Process/Express/Make Peace with Emotions
I do still have a tich of anxiety, which is really just dialed down fear. Even though my “shift” felt monumental, I still find my body to be in anxiety at least some portion of the day. For me, anxiety is deep within my belly and it churns. If it is particularly strong it will come over my entire body like a wave. I try not to hold my breath and I wait for it to pass.
Why do we care about processing emotion? Our mind/body needs us to. If we don’t, the emotions will eventually show up physically in the form of disease. Not to mention that people get darn cranky when their emotions get shoved down down down.

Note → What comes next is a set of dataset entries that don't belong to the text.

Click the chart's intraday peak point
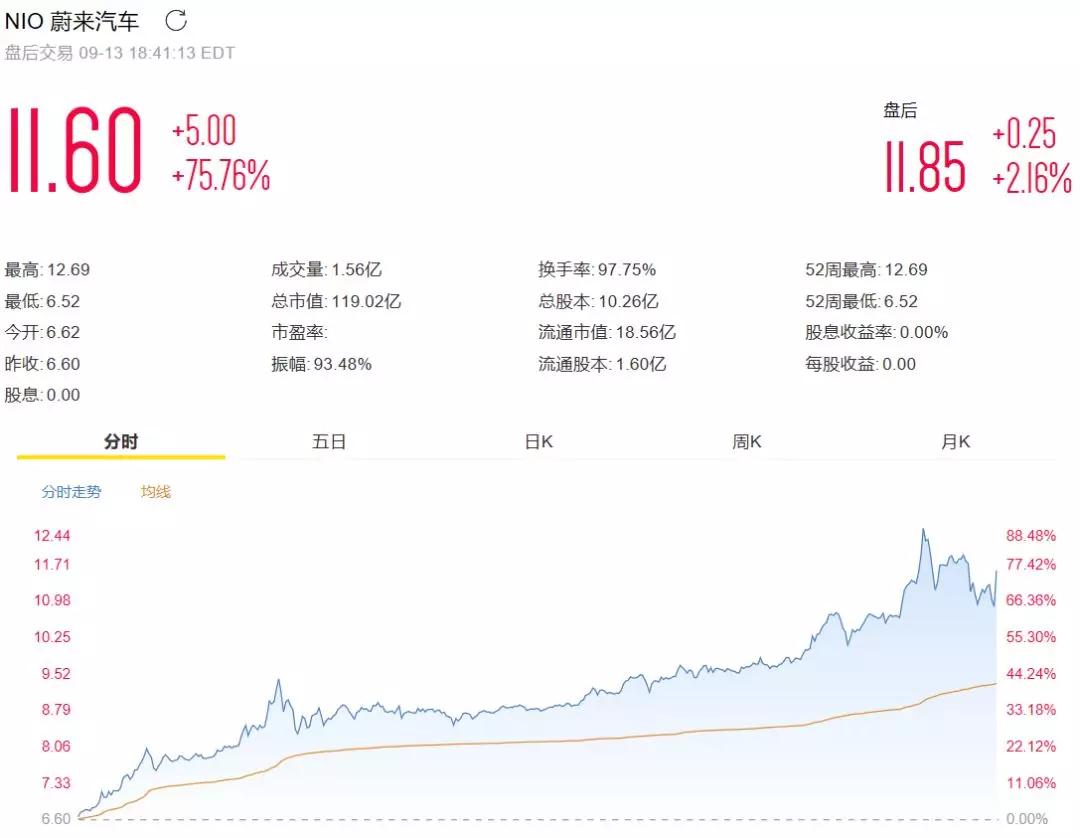Screen dimensions: 1080x838 923,530
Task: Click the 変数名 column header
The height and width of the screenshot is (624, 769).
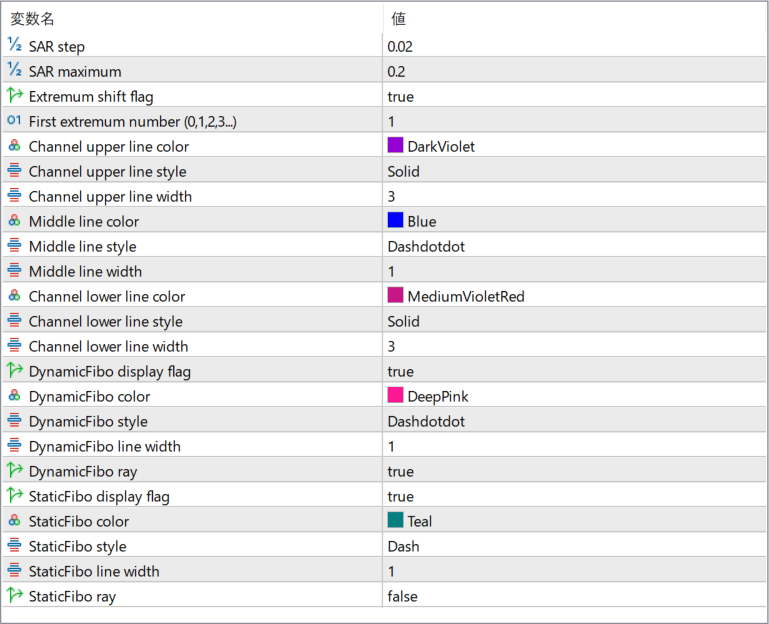Action: (x=33, y=18)
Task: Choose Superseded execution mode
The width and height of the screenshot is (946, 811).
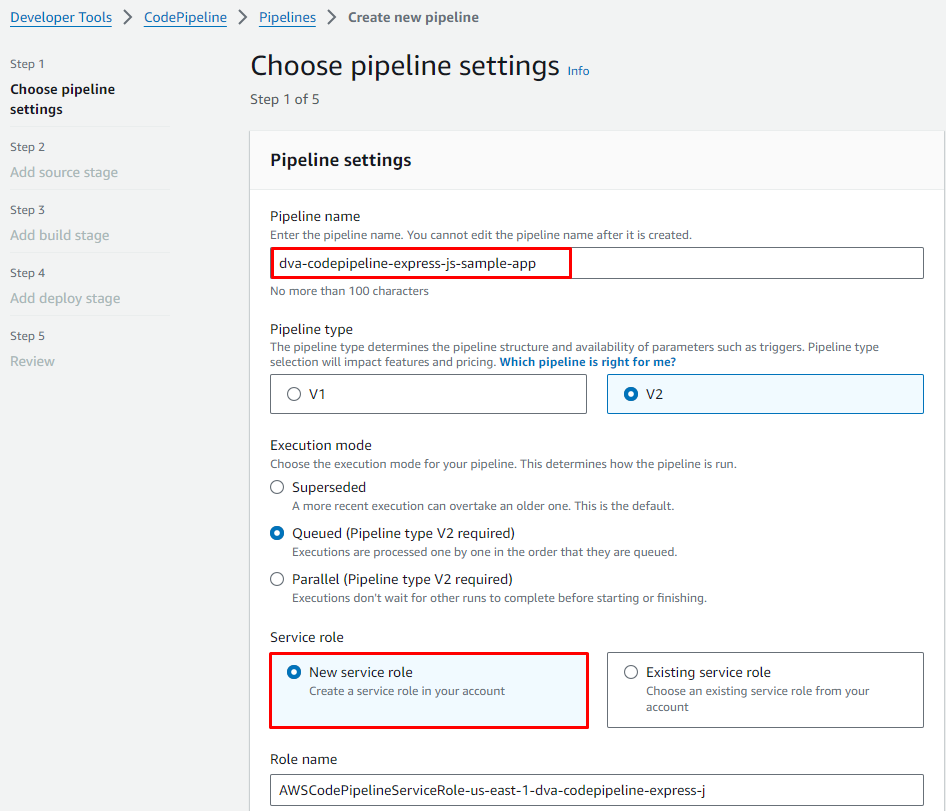Action: coord(277,487)
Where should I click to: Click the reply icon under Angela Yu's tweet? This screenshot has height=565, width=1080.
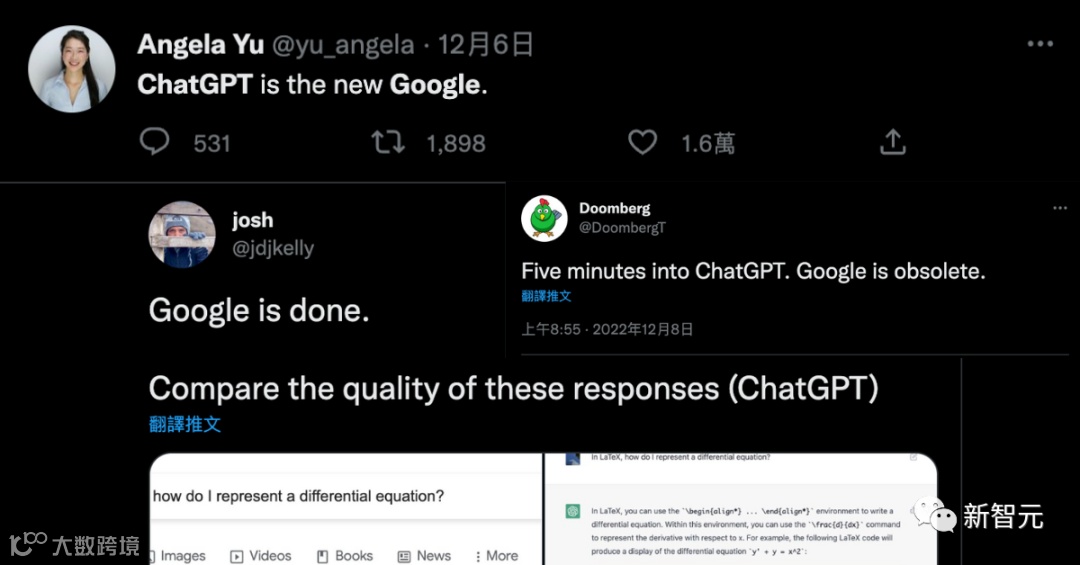click(154, 142)
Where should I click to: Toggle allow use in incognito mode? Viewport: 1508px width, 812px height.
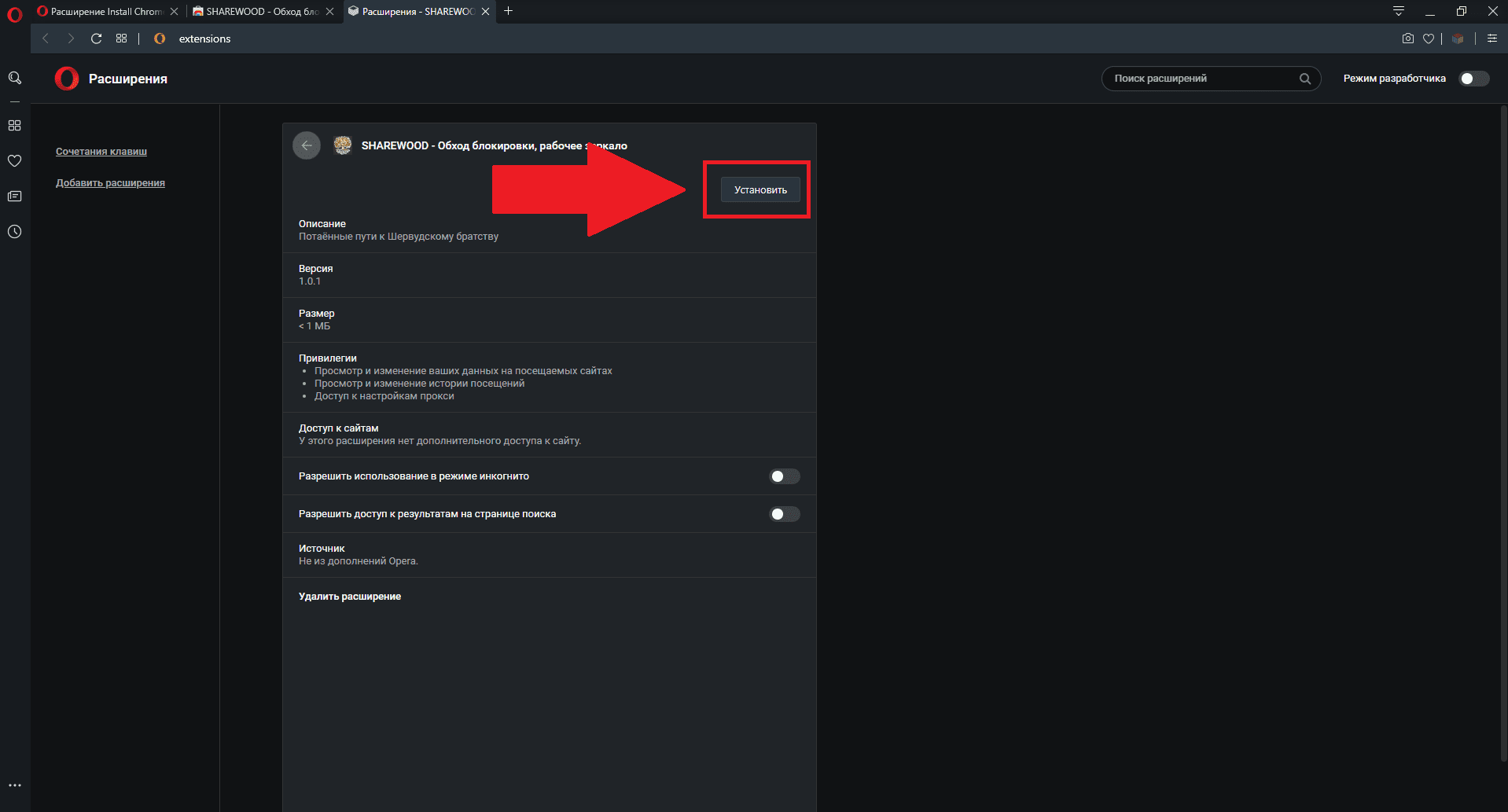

What is your shadow emotion that is asking to be expressed? Is it sadness? Perhaps even JOY? Please leave a comment below, I would love to hear from you. Scroll down past the last What We Do in the Shadows picture (talk about laughter, check it out) and lets talk feelings.
Jenny, you write from the heart! I love that you are taking care of yourself….you have so much talent. We love you to bits. Barb
Thank you Barb for being such a great supporter! Love YOU to bits.
I love hearing about your journey with emotions and how you feel more empowered with anger as it is moving in the right direction. Lovely! I’ve done a post on anger as well. Very rich.
Thank you Sam! I saw your post on FB about anger and the stir it caused – many interesting comments. It was very thought-provoking for me. Lots to process. Now when I go back to fear I am more aware and able to say “no, thank you” sometimes. I am also working to nurture the little girl in me and tell her that it is ok to be scared and that it is also ok to be really, really pissed – that I am there for her all the way.